You might do better and be able to read each other better if you talk voice.

 

But I'm an old fart, so take that as you will.

 

Edit to add: I of course mean this as advice for future relationships, not this one, since it seems like you've pretty much made up your mind about this girl -- I'm not sure if you're right or wrong there, but thought the suggestion could be helpful for other girls you find hard to read. :)

Edited by Lorelai
Posted

I personally wouldn't think a woman that snuggled up to me on the first or 2nd date was LTR potential.

 

I'd think she was just looking for a cuddle monkey.
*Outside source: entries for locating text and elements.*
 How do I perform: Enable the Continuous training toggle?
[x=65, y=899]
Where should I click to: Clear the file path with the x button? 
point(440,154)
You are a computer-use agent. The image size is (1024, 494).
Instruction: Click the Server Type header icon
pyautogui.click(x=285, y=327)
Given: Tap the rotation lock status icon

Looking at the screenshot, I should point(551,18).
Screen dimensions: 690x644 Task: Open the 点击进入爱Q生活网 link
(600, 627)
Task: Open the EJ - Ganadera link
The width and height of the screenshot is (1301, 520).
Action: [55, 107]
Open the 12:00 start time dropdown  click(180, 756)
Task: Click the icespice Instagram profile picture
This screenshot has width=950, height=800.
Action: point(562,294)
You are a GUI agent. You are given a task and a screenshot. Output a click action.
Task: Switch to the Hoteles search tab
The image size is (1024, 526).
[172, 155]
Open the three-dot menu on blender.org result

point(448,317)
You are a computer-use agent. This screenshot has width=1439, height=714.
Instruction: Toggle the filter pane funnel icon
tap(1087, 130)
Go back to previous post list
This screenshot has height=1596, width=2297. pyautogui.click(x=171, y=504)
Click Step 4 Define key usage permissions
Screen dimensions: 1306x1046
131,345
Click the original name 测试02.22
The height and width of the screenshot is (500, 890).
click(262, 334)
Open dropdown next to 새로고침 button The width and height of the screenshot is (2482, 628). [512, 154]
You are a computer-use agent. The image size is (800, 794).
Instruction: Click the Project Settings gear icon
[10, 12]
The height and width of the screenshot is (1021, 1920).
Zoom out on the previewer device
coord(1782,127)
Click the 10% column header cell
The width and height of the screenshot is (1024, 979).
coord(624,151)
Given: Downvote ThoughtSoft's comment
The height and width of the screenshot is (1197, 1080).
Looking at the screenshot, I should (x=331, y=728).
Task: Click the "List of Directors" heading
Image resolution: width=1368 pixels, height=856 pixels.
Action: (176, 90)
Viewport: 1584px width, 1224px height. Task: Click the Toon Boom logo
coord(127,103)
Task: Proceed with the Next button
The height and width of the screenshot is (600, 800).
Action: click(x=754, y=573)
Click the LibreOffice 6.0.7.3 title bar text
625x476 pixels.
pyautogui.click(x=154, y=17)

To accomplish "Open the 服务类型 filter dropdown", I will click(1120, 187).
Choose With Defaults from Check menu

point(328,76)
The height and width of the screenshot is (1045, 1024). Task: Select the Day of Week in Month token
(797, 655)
The OP letting her into his bedroom & not trying to get into her pants told her he had the potential to be led on.

 

I would of also just went & slept on my couch if i couldn't get her out of the bed.

 

I mean seriously, what kind of woman sleeps in a guys bed that she just met?

 

It sounds like to me she was looking to fill the void left by her ex-BF but not really interested in the OP. Just the attention he paid her.

 

If she asks him if they could just be friends then we will know for sure but she probably won't contact him again because he made it clear he wasn't going to be led on.

Posted

Good analysis Phineas. I think the OP titled the thread appropriately. Enjoy *dating* other *single* ladies. They can sleep over when they're having sexual relations with you. :)

Posted

The woman saying "I'll get back to you" means she's not interested.

 

 

These responses indicate some level of interest:

"Sounds like fun, let me see"

"Might have to work but I'll let you know Tuesday"

"I already have plans but I'll take a raincheck"

 

 

OP: Good job shutting this chick down.

Posted

You did the right thing OP.

 

I am a girl and dated a guy recently that pulled this kind of s$it.

 

Me: Let's get together sometimes this week.

 

Him: Sounds good.

 

Me: I am free on Friday night, does that work for you?

 

Him: Today has been hectic. Client A said blah blah (blatant change of topic)

 

Me: So are you OK to meet on Friday night?

 

Him: I will get back to you

 

Me: No need to..enjoy the rest of the week

 

----------

 

rinse and repeat the next week when I finally ditched him.

 

Why do people say "sounds good" but then don't want to commit to a date?

Why do they say "I will get back to you" - why not just say I am busy without a reschedule if not interested. I hate all this indirect conversation where you have to read between the lines.